Unlike AMD's previous goal for notebook efficiency improvements, the company isn't rolling in measurements of idle power consumption into its test methodology. Instead, the company will use typical utilization rates for these workloads (around 90%) multiplied by the data center PUE (Power Usage Effectiveness - a measure of data center efficiency). AMD says this yields a value that sticks closely to power-per-watt metrics. Here is the company's additional information, and the formula:
"We used internal AMD lab measurements of MI50 paired with an AMD EPYC 7742 CPU which produced 5.26TF per MI50 on 4k matrix DGEMM with trigonometric data initialization, and 21.6TF of FP16 on 4k matrices. Summing up the rated power for 4 MI50s (300W TBP), the 225W TDP for EPYC and include 100W for DRAM, plus power conversion losses and overheads to get 1582W for the compute node.
HPC perf/W baseline = 4*5.26TF/1582W
AI training perf/W baseline = 4*21.56TF/1582W
Average these two metrics for the aggregate baseline."
AMD's energy efficiency goal comes in wake of vastly increased processing requirements for accelerated compute nodes, which carry out functions such as AI training, climate prediction, genomics, and large-scale supercomputer simulations. If AMD reaches its goal, the company says the overall energy consumption of these systems would be reduced by a staggering 97% over a five-year period.
"Achieving gains in processor energy efficiency is a long-term design priority for AMD and we are now setting a new goal for modern compute nodes using our high-performance CPUs and accelerators when applied to AI training and high-performance computing deployments," said Mark Papermaster, AMD's Executive Vice President and CTO. "Focused on these very important segments and the value proposition for leading companies to enhance their environmental stewardship, AMD's 30x goal outpaces industry energy efficiency performance in these areas by 150% compared to the previous five-year period."

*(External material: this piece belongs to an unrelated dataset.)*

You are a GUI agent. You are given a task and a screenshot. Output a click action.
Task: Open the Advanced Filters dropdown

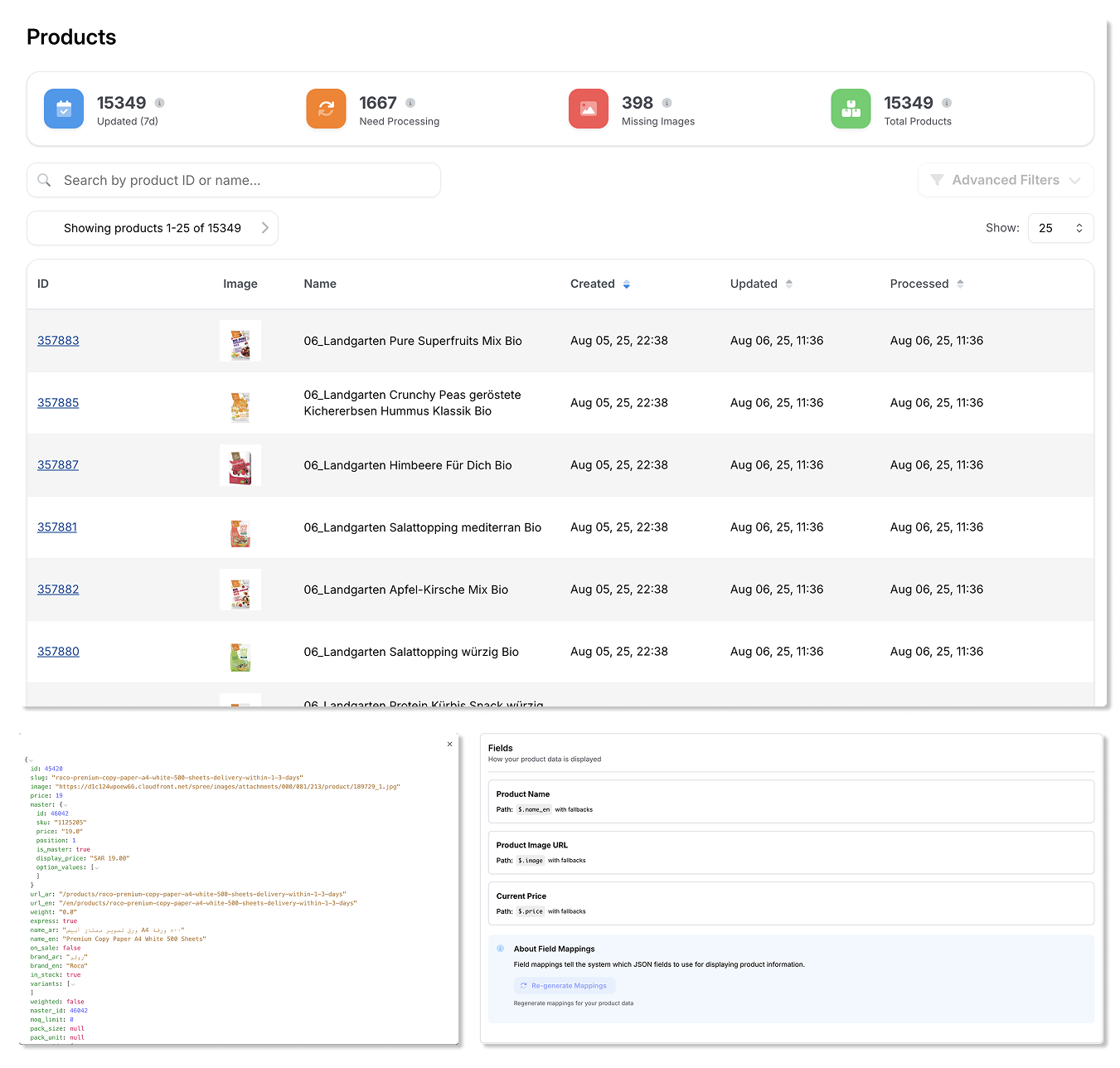(1005, 180)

AMD has already been exploring a wealth of power-efficiency improvements on its CPU and GPU designs - so much so that AMD's Zen CPUs actually beat Intel's best in the performance/watt ratio. The company also made massive improvements to power consumption on its RDNA 2 GPUs, claiming the energy efficiency crown from Nvidia. Part of these improvements can be attributed to manufacturing node jumps, at least on the GPU side. However, as costs for denser manufacturing processes balloon and research and development times increase, AMD clearly isn't banking solely on these.

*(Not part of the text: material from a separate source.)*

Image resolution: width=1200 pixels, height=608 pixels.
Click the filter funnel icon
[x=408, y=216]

Rather, technologies such as 3D cache stacking (Infinity Cache as applied to RDNA 2's chips reduces power consumption substantially) and an increasingly efficiency-first engineering approach will be required. Fixed-function acceleration and software improvements will also play a big role. It remains to be seen what techniques AMD will be looking for in order to reach this goal, but it is encouraging that the company obviously believes it can deliver this type of improvement over the next four years.